Improving quality and value in health care for patients with cardiovascular disease requires a systemic approach that incorporates components including the patient voice, equity across all populations and effective deployment of technology and data, according to a series of analyses published today by the American Heart Association and the Duke-Margolis Center for Health Policy as part of their joint Value in Healthcare Initiative.
“If prioritizing health care quality and value was already an urgent need before the COVID-19 pandemic, it is even more so now as pressures on our health care system continue to mount,” said Nancy Brown, CEO of the American Heart Association, the world’s leading voluntary organization focused on heart and brain health, and Mark McClellan, MD, Ph.D., director of Duke-Margolis, former Food and Drug Administration commissioner and former Centers for Medicare & Medicaid Services administrator. “It has never been more critical that we move beyond the fee-for-service payment model to focus on paying for value in health care, such as by elevating telehealth and community-based care, making clinical trials more efficient, ensuring health coverage matches care with patient values and focusing on chronic disease prevention.”

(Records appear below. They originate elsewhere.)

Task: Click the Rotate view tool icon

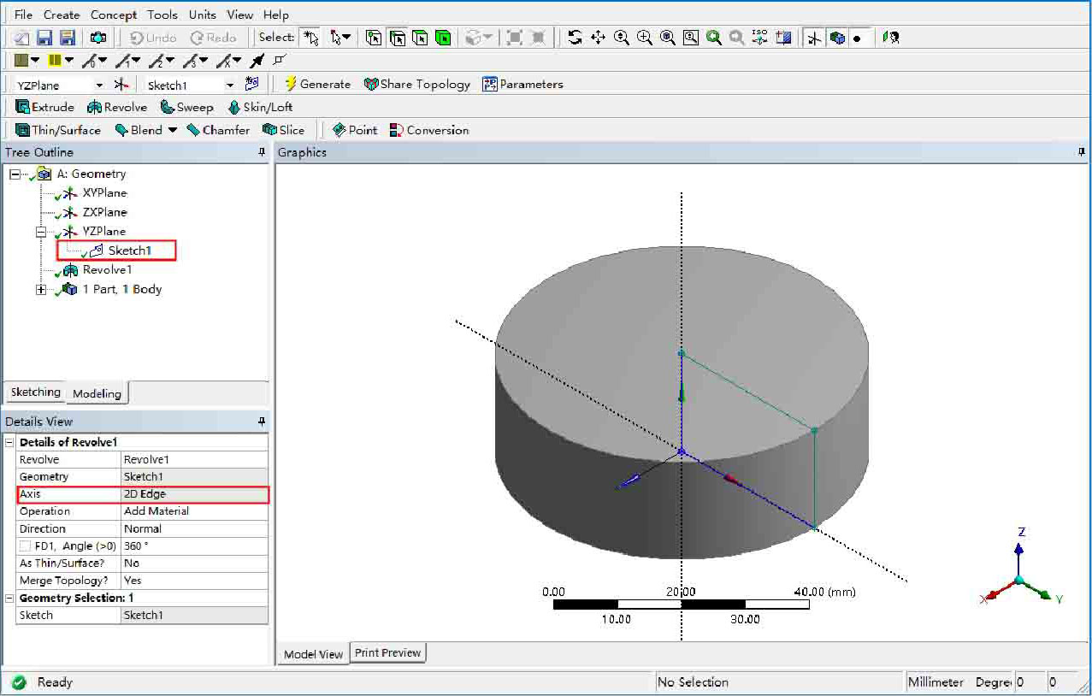Action: [x=575, y=38]
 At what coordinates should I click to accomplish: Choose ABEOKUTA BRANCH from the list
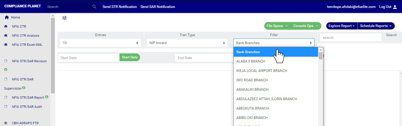[x=253, y=108]
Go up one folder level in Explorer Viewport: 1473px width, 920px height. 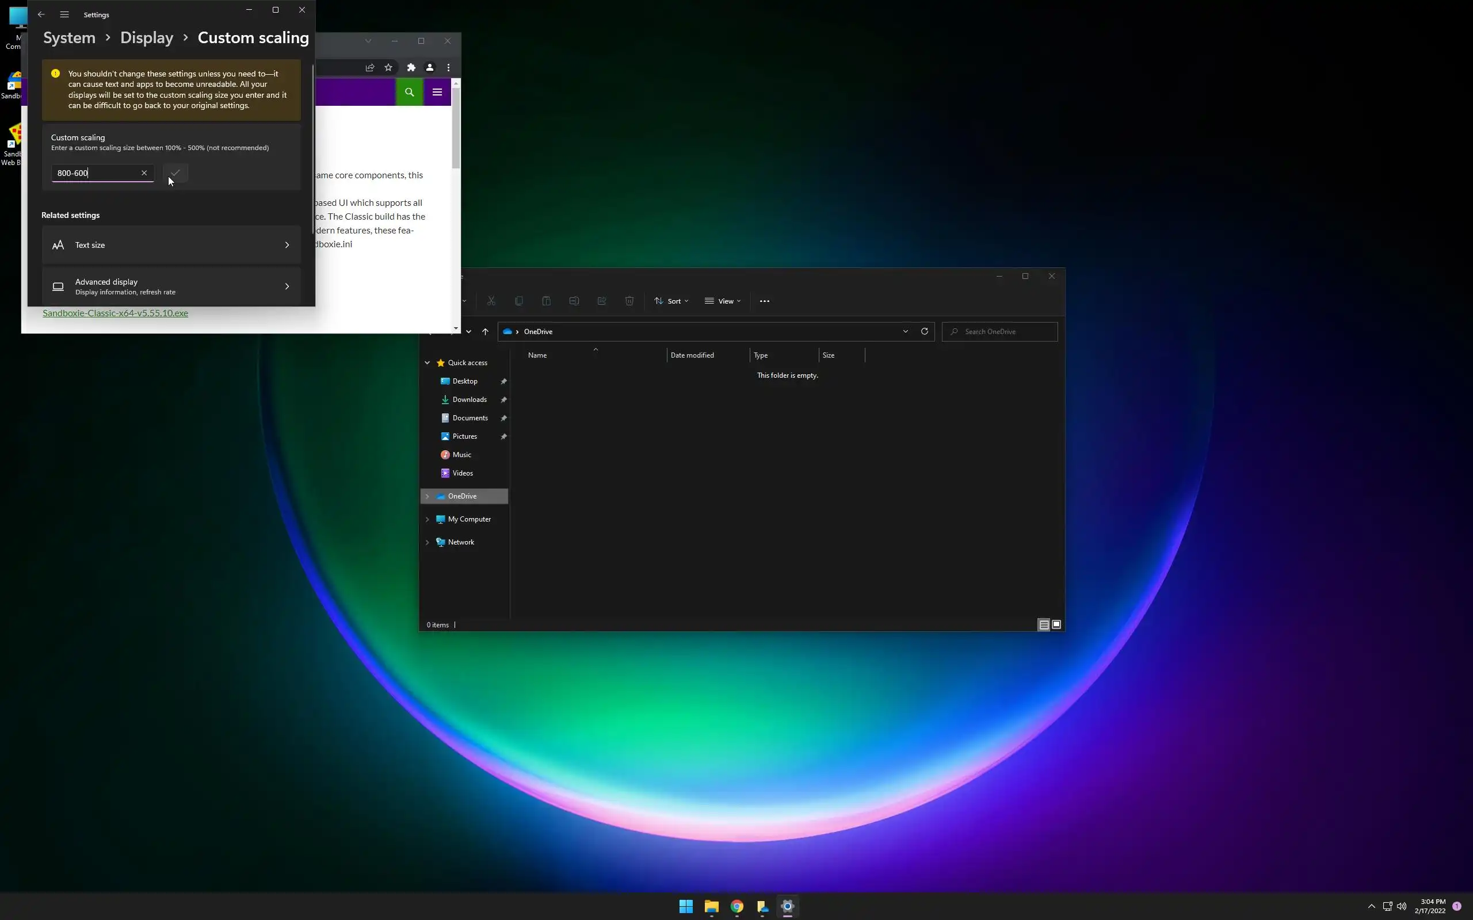click(x=485, y=332)
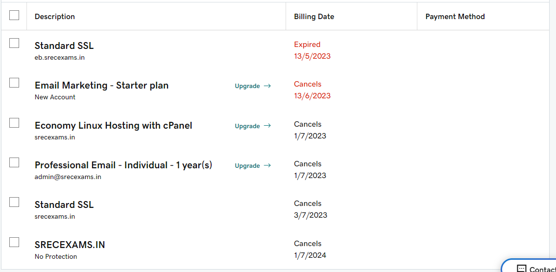556x272 pixels.
Task: Check the srecexams.in Standard SSL checkbox
Action: coord(14,202)
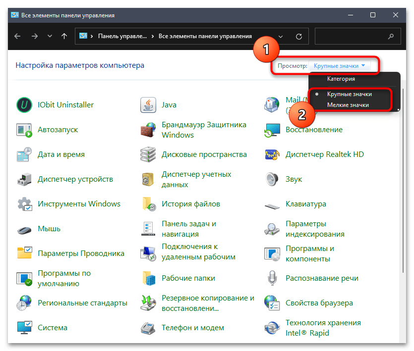The height and width of the screenshot is (351, 414).
Task: Expand recent locations arrow beside Forward
Action: coord(49,36)
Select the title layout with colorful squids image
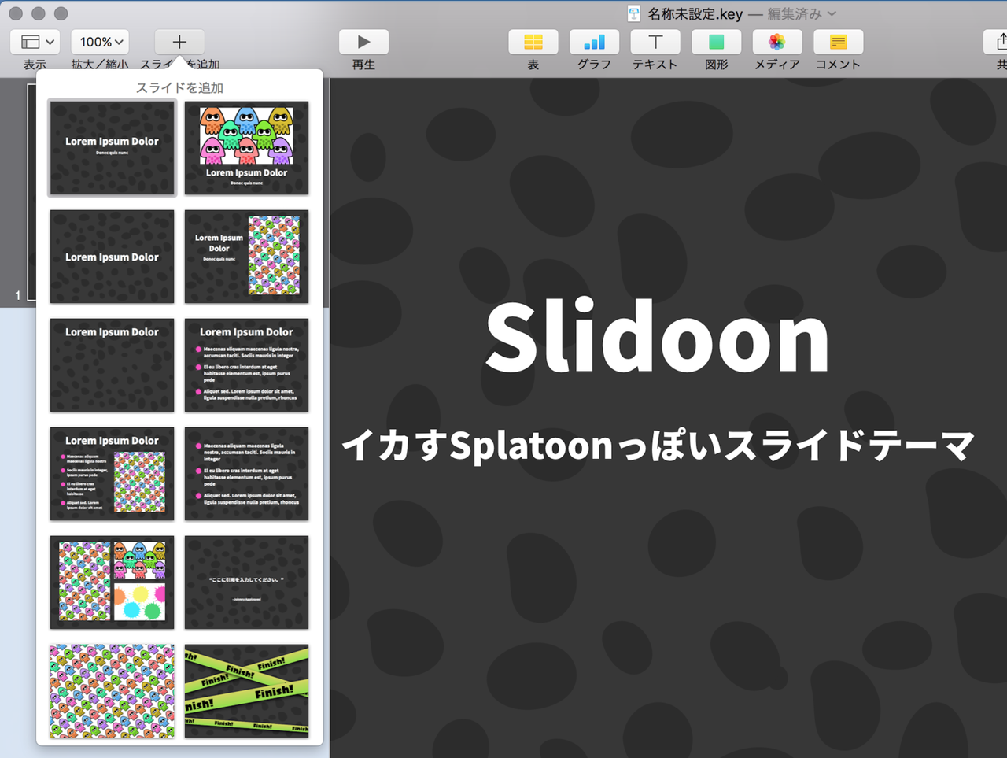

Launched in 2018, the Value in Healthcare Initiative convened representatives from across the health care ecosystem to identify ways to improve value and transform cardiovascular care. Four high-impact areas in cardiovascular care—value-based models, the clinical trial process, predicting and preventing chronic disease, and prior authorization—were identified for close examination.
Newly released manuscripts from interdisciplinary working groups that studied these areas reveal several cross-cutting themes for improving value in health care. These themes, included in a summary paper about the initiative published today in the American Heart Association’s peer-reviewed journal Circulation: Cardiovascular Quality and Outcomes, include:
- Incorporating the patient voice—Patient perspectives should be better integrated into decision-making about endpoint selection and value assessment in health care.
- Achieving health equity—All populations, including communities of color, rural areas and other under-resourced communities, must benefit from innovations in care models that drive toward value.
- Utilizing digital tools and data—Wearable technology, health apps and other digital tools could improve health care value if used appropriately, but they could also worsen value if deployed without attention to costs, disparities and access.
- Introducing flexible payment models—Flexible payment models that move away from the traditional fee-for-service approach to health care delivery are necessary to improve quality and value.
- Addressing data standards and interoperability—Utilizing real-world data from electronic health records, administrative claims, wearable technology and online portals to improve value requires aggregating information accurately and safely.
- Emphasizing implementation science—This approach to studying methods and strategies for adopting evidence-based practices into routine clinical usage is central to making value-based payment models and clinical prevention strategies work.
In addition to the summary paper, manuscripts on the clinical trial process, predicting and preventing chronic disease, and prior authorization also were published today in Circulation: Cardiovascular Quality and Outcomes:
- Improving cardiovascular drug and device development and evidence – Cardiovascular disease remains the leading cause of death and disability in the U.S., and treatment and care for the disease continues to be highly costly, complicated and burdensome. With drug innovation in cardiovascular disease lagging, new strategies are needed to streamline and reduce the costs of clinical trials, while placing greater emphasis on the patient voice and experience. This paper recommends short- and long-term approaches for partnering with regulators to improve the cardiovascular pipeline while making cardiovascular therapies more effective, meaningful and equitable to patients.
- Predicting and preventing chronic disease – Stoke causes significant mortality and morbidity, and it can significantly impact quality of life. This paper reviews the potential components of a “frontier” program for upstream stroke prevention focused on predicting, preventing and managing hypertension and atrial fibrillation.
- Prior authorization – The goal of utilization management strategies such as prior authorization is to encourage the safe and guideline-adherent provision of new and potentially costly cardiovascular therapies. However, patients, clinicians and payers struggle with the way such strategies are currently implemented. This paper highlights ways to use value-based payment contracting to rethink prior authorization as well as mechanisms to streamline existing prior authorization.